Work to complete |
Could you copy every line from the material below in which "computer" appears?
Data provided below:
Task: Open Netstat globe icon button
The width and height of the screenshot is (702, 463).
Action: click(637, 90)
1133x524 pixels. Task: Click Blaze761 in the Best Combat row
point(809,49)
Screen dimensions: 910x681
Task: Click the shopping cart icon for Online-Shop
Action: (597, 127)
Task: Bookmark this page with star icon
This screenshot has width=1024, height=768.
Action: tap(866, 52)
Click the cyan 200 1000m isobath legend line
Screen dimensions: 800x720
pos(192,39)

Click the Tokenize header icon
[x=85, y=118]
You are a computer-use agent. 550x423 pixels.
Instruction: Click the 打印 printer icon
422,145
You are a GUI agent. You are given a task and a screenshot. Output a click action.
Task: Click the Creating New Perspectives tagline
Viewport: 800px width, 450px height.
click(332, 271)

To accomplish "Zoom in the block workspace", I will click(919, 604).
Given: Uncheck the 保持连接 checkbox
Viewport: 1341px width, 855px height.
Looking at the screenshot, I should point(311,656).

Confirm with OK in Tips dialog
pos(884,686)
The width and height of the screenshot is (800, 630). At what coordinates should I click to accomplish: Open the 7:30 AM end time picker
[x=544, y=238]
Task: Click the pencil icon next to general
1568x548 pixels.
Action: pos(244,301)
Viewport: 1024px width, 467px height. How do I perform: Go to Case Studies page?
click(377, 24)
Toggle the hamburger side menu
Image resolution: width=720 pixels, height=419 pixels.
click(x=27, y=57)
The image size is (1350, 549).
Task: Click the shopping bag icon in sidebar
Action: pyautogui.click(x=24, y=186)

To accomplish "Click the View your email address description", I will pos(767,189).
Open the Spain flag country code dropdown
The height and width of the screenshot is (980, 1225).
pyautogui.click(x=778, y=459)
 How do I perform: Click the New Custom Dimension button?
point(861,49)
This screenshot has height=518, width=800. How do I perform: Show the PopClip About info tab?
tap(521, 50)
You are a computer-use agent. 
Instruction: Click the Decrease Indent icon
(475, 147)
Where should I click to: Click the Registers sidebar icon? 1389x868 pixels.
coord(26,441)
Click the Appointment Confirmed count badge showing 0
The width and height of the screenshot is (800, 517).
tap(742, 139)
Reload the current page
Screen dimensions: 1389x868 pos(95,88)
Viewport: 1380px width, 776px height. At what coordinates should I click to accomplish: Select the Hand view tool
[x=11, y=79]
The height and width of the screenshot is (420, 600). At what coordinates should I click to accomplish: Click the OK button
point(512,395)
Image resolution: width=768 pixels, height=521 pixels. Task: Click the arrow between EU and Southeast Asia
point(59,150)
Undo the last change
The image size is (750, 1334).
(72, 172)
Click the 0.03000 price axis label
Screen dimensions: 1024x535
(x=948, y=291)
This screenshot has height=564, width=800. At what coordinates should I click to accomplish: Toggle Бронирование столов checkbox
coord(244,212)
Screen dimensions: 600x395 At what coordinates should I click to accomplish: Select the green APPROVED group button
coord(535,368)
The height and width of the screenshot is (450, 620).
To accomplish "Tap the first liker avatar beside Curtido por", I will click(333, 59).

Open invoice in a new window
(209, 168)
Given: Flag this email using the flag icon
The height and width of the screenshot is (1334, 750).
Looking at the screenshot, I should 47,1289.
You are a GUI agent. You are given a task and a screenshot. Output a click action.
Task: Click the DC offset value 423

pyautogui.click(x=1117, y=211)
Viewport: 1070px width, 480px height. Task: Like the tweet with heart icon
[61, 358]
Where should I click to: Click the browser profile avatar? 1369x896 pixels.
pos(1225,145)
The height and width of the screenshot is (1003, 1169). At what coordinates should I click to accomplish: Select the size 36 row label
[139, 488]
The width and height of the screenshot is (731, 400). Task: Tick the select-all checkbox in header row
End of Data provided.
Answer section |
You are a computer-use agent. 550x423 pixels.
You are a computer-use agent. 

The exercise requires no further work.